Write only what the chart can prove. Do not guess causes or reasons.
3) Selection rules that keep you accurate
- Big picture first: tell the reader the overall trend or grouping.
- Three numbers per paragraph: enough to prove, not enough to drown.
- Range and rate: quote both distance traveled and speed of change when time is present.
- Proportion and order: for pies and stacked bars, report share and rank, not raw values alone.
- Labels and units: always pair a number with its unit. Say 12 percent, not 12.
4) Language that reads well and marks clearly
Trends: rose, climbed, increased, doubled, peaked, fell, declined, dipped, bottomed out, remained stable, fluctuated slightly, leveled off, surged, plunged.
Comparisons: higher than, lower than, exceeded, lagged behind, outpaced, was overtaken by, ranked first, came last.
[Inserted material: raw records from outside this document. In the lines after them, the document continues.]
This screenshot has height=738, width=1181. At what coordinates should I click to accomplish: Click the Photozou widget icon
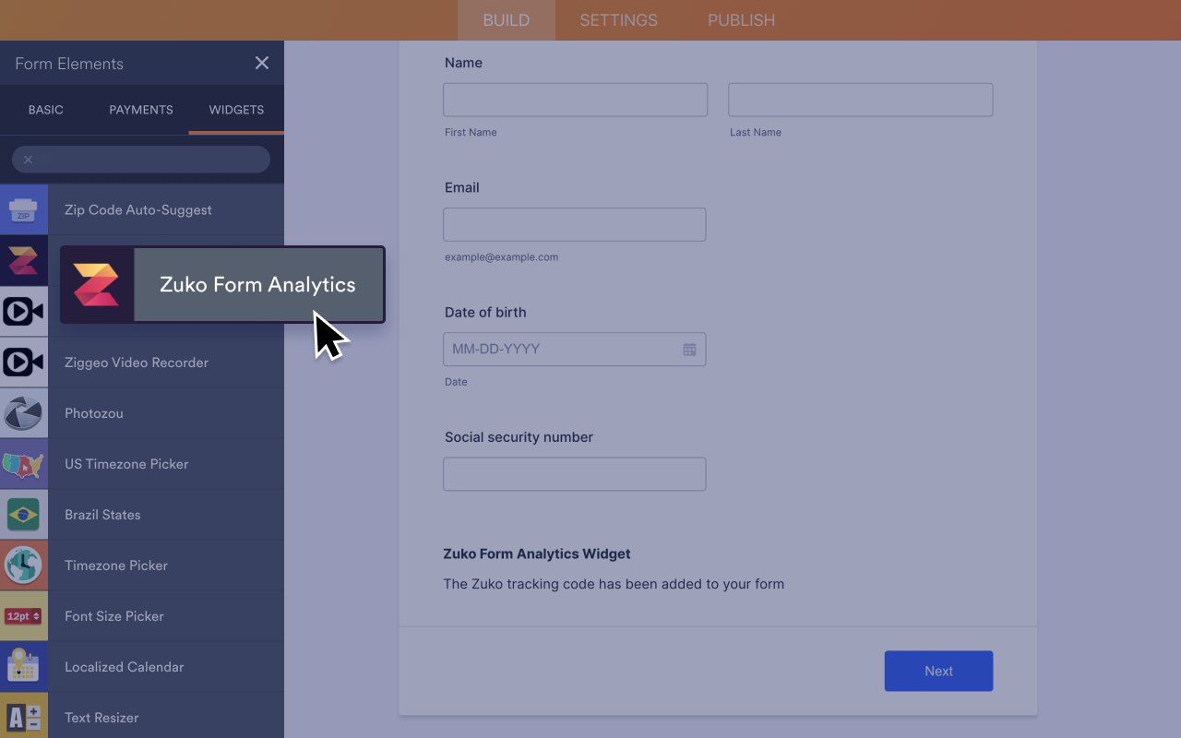(x=23, y=412)
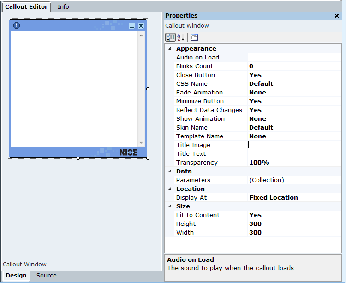Open Property Pages icon in toolbar
The height and width of the screenshot is (283, 346).
pyautogui.click(x=194, y=37)
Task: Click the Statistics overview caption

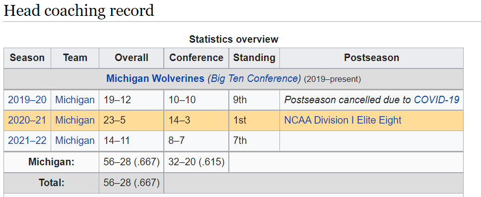Action: 234,39
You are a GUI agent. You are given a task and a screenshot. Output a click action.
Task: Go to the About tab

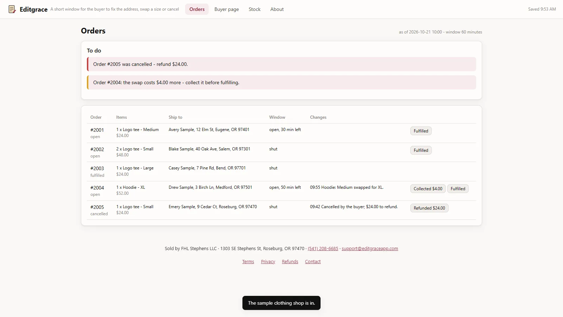[277, 9]
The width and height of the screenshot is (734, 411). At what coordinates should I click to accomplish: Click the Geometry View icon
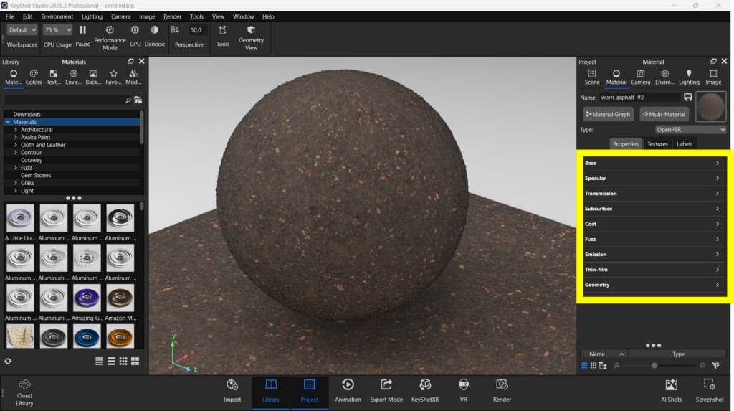point(251,30)
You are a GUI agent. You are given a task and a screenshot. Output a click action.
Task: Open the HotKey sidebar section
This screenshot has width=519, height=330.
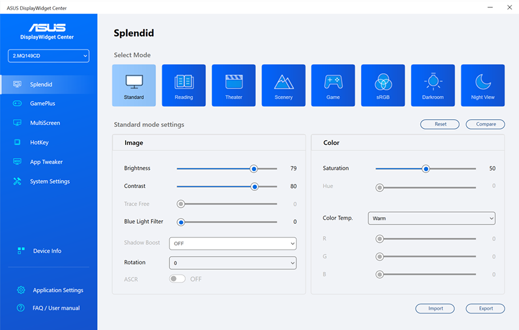point(39,143)
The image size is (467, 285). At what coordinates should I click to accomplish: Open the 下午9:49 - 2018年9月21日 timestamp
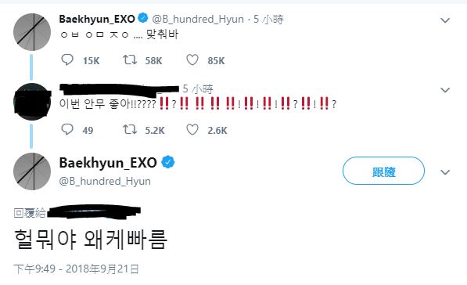[76, 269]
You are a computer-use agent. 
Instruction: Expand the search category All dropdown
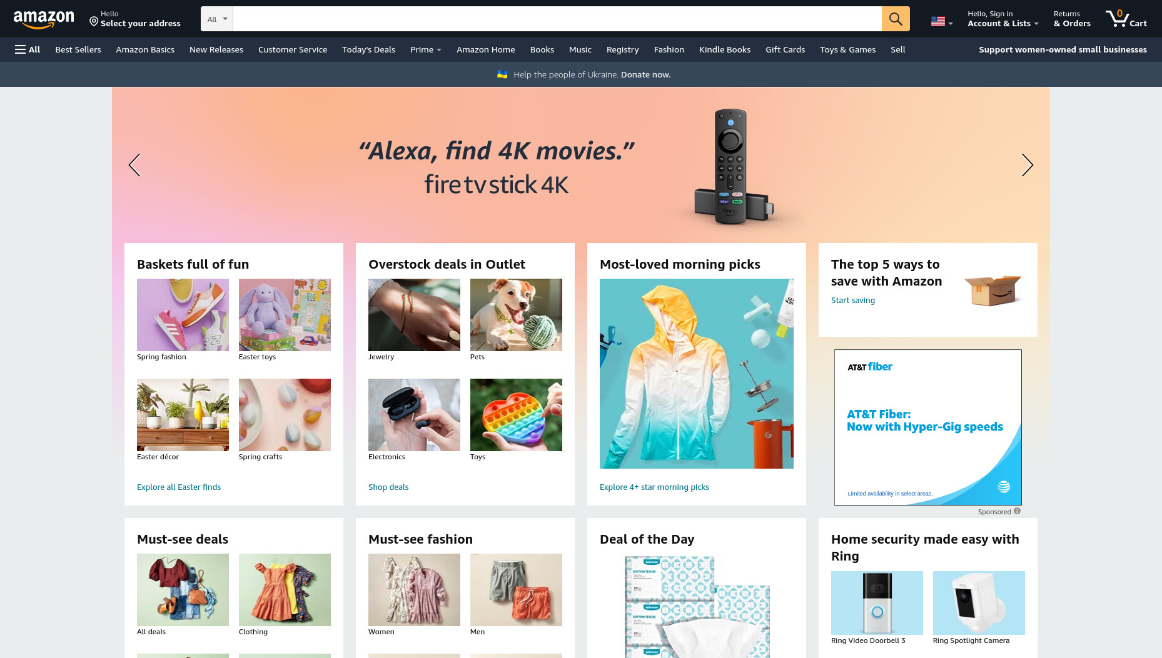[217, 19]
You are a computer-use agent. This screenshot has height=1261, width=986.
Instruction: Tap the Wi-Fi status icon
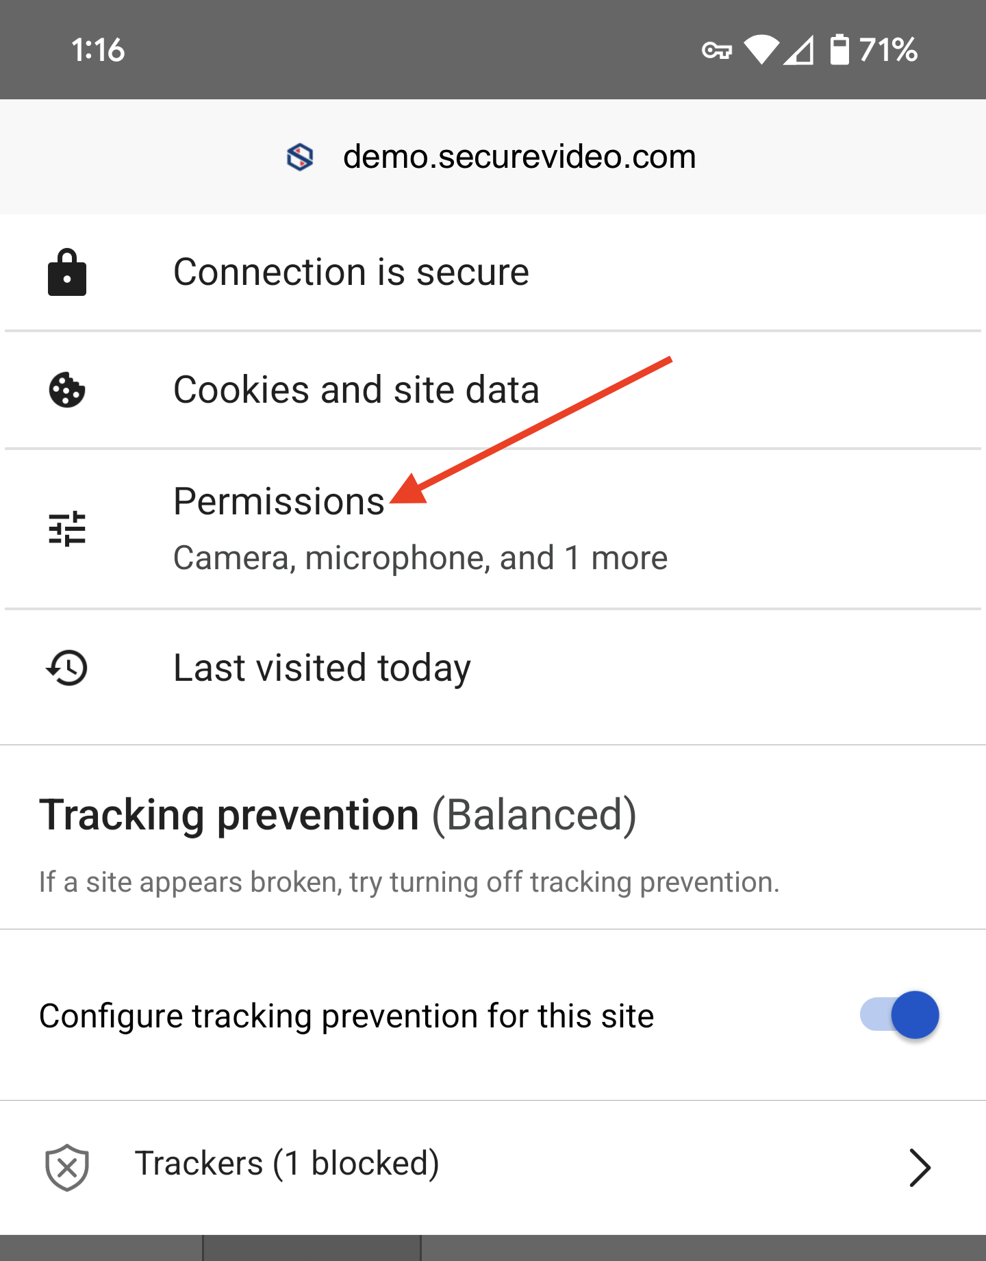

Proportion: accounted for, comprised, made up, represented, just under, just over, roughly, about, approximately.
Change size: by 5 units, to 40 units, from 20 to 35 units, a rise of 15 units, a twofold increase.
Maps and processes: located to the north of, adjacent to, converted into, added, removed, expanded, reduced, relocated, rerouted, involves, consists of, proceeds through, begins with, ends with.
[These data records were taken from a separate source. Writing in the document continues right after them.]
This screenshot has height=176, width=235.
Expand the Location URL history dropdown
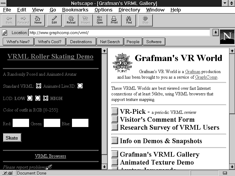(x=216, y=33)
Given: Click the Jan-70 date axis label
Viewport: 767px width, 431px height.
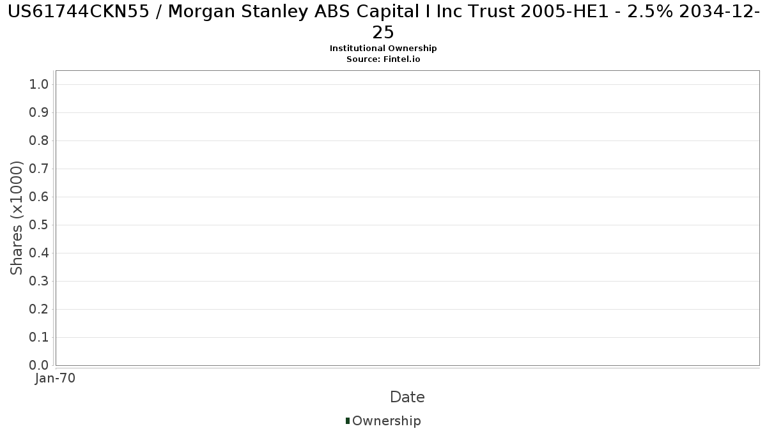Looking at the screenshot, I should [x=56, y=379].
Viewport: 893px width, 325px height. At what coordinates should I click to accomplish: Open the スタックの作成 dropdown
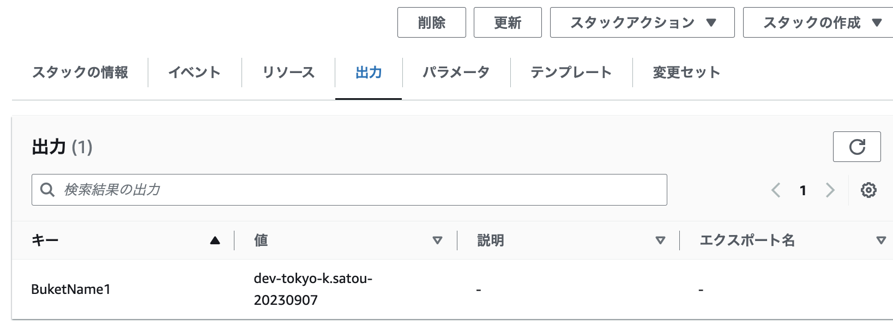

Keep sentences tight. Avoid commentary. Present relationships.
5) Pitfalls that cost marks
- Mixed scales or dual axes that hide relative change.
- Cumulative vs yearly values that invite double counting.
- Averages that mask variation.
- Nominal currency vs real terms that hide inflation.
- Rebased indices that make different baselines look comparable when they are not.
- Map legends with similar colors that imply false equality.
- Process diagrams where arrows loop back and create stages you might skip.
When unsure, describe patterns and ranks rather than inventing explanations.
6) Templates you can adapt without sounding formulaic
Overview template
Overall, X increased while Y either stayed flat or fell. Z consistently ranked first, and the largest gap emerged between A and B after year N.
Change over time paragraph
From 2000 to 2010, A rose from about 20 to just over 40 units, a twofold increase. B climbed more slowly, adding roughly 10 units. C remained almost unchanged at near 15 units.
Comparison at a single time
In 2020, Category A led at approximately 35 percent, followed by B at just under 30 percent. C and D were smaller and close together at around 18 and 17 percent.
Map or plan
The northern zone was redeveloped with new housing blocks, while industrial buildings moved east. A new bridge linked the two banks, and green space expanded along the river.
Process
The process begins with raw input, continues through filtration and heating, and ends with packaging. Two feedback loops return waste heat and water to earlier stages.
7) Self scoring rubric for your practice
Score each response out of 9 across five criteria, then average.
- Overview clarity: dominant trends or groupings stated.
- Selection quality: significant, representative, and contrasting data chosen.
- Accuracy: numbers, units, ranks, directions correct.
- Coherence: logical paragraphing, clear progression, cohesive devices used sparingly.
- Language control: precise verbs for change and comparison, correct quantifiers and prepositions.
Aim for concise accuracy. Penalize yourself for invented reasons, missing units, or overcrowded paragraphs.
8) The Visuals Bank II: 50 new prompts with reading notes
Use these as reading drills. For each item, you get the scenario, what to read first, comparisons to report, and a common trap. Treat them as mock visual descriptions. If you want to write, follow the Four Minute Visual Read first.
Line graphs: change over time
- Global smartphone subscriptions 2005-2025 across five regions
Read first: axes units per 100 people, baseline values.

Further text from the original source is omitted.